1) It has to have at least two women in it
2) who talk to each other
3) about something besides a man
So, do my books pass the Bechdel Test?
FREAK OBSERVER: Loa and Esther talk about the planet Jupiter, which they see very differently. Loa also talks to counselors, teachers, and her mom.
CATCH & RELEASE: Polly and her mom have a few small exchanges. Most conversations are with Odd in D'Elegance though.
BLACK HELICOPTERS: TheoAnne, Daverleen, and Teal all talk to Valley. So does Ava, while bathing Valley as she prepares for her suicide mission. Valley lives among men, and only men, for most of her short life.
1910: There are many conversations between women in this one...about swimming, voting, vibrators, and Halley's Comet among other things.
So my books pass, although with some low scores.

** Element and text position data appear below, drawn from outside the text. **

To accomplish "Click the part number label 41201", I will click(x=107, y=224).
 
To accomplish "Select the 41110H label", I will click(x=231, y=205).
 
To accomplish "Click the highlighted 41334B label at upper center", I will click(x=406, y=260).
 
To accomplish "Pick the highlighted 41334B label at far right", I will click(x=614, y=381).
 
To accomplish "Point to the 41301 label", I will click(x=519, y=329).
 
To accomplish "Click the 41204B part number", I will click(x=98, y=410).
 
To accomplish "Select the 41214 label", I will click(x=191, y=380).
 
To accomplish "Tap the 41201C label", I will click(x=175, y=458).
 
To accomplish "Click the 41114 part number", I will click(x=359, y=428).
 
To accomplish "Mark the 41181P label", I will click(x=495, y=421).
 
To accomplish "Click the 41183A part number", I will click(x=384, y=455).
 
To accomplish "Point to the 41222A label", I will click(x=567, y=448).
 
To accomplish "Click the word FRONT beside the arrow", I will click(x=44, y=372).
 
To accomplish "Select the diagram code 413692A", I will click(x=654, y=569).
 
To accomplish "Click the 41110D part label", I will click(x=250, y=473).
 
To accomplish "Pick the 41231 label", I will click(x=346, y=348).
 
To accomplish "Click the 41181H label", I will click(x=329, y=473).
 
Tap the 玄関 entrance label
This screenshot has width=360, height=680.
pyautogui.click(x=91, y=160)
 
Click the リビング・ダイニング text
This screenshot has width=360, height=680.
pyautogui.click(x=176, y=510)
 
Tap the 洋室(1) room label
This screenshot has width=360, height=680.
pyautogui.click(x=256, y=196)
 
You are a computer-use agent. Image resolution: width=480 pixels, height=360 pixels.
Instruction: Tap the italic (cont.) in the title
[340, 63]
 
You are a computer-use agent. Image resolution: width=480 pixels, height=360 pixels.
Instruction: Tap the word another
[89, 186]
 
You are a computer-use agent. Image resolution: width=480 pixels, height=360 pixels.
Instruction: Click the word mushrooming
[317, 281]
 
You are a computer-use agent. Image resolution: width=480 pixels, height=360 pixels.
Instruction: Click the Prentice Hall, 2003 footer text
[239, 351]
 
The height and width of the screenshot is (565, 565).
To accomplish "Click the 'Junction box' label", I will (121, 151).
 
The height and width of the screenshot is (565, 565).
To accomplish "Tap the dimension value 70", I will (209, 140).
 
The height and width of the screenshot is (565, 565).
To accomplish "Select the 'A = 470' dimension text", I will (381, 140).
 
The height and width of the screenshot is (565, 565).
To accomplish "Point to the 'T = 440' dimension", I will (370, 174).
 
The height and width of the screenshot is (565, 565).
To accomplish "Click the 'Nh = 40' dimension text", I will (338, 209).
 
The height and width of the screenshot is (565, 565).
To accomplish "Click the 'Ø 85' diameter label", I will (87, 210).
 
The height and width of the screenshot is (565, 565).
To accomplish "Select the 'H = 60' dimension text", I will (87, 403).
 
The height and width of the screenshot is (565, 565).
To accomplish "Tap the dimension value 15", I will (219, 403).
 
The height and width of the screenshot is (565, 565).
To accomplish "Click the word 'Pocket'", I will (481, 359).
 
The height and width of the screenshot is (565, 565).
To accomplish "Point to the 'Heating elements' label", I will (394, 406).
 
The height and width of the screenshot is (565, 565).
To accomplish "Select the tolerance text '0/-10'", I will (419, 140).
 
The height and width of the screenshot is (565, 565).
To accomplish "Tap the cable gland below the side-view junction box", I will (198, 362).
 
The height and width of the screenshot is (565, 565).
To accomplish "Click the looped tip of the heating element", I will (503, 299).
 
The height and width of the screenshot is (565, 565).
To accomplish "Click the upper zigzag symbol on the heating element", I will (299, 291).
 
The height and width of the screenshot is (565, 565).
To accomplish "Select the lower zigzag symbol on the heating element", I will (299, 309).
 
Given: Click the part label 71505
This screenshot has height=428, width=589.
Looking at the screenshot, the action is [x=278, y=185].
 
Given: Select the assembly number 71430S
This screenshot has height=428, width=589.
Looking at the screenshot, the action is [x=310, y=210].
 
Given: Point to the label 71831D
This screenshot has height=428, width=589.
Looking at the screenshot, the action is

Which is a little weird because I consider myself fiercely feminist.
I think the more interesting matter is the sorts of things that are the topics of conversation in all the books. It matters, I think, what Odd has to say about his mother and his sister and his Gramma Dot. It matters that Polly identifies herself as a Vagina American and thinks about the rights of Muslim women to wear the niqab. It matters that Valley becomes Valkyrie, and that she isn't the only female suicide bomber in the world.
The Bechdel Test is a good place to start a conversation about conversation, the things we say to each other, how we value those ideas, and what it means if we don't, actually, value that other voice at all. Because, honestly, the real world should pass the Bechdel Test.